EXERCISE PROMPT -> At the line that includes "Screen dimensions: 806x368", begin writing out the entries below exactly, and continue through the last line without adding anything.
===== EXCERPTED RECORDS
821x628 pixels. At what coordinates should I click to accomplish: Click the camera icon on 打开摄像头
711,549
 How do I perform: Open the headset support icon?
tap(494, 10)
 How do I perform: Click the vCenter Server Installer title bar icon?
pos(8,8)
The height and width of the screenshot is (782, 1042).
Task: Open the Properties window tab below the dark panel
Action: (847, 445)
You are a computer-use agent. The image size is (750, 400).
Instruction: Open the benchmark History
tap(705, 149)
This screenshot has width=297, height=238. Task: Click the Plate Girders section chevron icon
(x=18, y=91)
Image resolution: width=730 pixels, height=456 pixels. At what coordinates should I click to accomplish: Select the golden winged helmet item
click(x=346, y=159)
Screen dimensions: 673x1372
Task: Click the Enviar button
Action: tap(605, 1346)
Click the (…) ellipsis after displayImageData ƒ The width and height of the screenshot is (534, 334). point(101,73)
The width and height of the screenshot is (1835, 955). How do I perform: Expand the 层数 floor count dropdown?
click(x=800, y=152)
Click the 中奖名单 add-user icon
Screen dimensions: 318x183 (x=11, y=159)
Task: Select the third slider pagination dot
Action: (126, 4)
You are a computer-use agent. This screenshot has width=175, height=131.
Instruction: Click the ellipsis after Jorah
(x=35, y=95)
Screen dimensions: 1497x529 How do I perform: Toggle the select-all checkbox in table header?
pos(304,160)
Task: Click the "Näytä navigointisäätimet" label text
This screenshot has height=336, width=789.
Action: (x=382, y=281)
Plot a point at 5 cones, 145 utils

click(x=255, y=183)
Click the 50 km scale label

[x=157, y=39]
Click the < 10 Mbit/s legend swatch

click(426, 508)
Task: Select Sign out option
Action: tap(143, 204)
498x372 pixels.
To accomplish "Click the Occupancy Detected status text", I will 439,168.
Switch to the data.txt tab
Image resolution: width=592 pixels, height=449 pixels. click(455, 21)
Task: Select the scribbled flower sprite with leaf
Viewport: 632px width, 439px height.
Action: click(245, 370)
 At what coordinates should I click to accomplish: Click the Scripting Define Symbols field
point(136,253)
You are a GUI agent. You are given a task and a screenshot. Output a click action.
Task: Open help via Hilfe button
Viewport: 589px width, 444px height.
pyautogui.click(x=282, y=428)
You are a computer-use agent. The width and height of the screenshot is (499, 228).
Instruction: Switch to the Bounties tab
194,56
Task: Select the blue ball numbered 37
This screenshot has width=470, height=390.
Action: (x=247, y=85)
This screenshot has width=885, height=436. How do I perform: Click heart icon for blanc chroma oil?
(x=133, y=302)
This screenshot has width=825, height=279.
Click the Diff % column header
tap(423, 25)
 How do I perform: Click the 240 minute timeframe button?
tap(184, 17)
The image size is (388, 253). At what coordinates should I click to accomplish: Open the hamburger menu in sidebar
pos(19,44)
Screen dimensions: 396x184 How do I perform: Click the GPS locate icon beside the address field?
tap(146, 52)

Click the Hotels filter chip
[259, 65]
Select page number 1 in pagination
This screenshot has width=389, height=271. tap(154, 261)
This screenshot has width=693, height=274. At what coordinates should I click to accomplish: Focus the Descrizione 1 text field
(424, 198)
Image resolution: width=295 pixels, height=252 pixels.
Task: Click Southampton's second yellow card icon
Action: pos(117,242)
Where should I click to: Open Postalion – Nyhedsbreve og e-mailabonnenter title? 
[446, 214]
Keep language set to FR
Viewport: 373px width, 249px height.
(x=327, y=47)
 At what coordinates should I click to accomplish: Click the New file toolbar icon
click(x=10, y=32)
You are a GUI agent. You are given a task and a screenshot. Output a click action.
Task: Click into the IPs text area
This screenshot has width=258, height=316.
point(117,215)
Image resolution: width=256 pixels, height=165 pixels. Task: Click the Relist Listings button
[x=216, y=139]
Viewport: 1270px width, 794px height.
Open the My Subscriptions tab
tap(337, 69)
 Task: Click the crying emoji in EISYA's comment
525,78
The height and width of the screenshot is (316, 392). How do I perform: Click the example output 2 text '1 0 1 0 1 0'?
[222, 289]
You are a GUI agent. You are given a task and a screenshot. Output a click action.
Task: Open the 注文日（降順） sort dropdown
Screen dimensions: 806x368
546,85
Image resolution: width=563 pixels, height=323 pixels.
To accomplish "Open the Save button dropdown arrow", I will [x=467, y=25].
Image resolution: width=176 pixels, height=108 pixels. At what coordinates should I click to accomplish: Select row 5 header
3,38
==========
SOLUTION TO THE PROBLEM ->
Screen dimensions: 806x368
546,85
Image resolution: width=563 pixels, height=323 pixels.
To accomplish "Open the Save button dropdown arrow", I will [x=467, y=25].
Image resolution: width=176 pixels, height=108 pixels. At what coordinates should I click to accomplish: Select row 5 header
3,38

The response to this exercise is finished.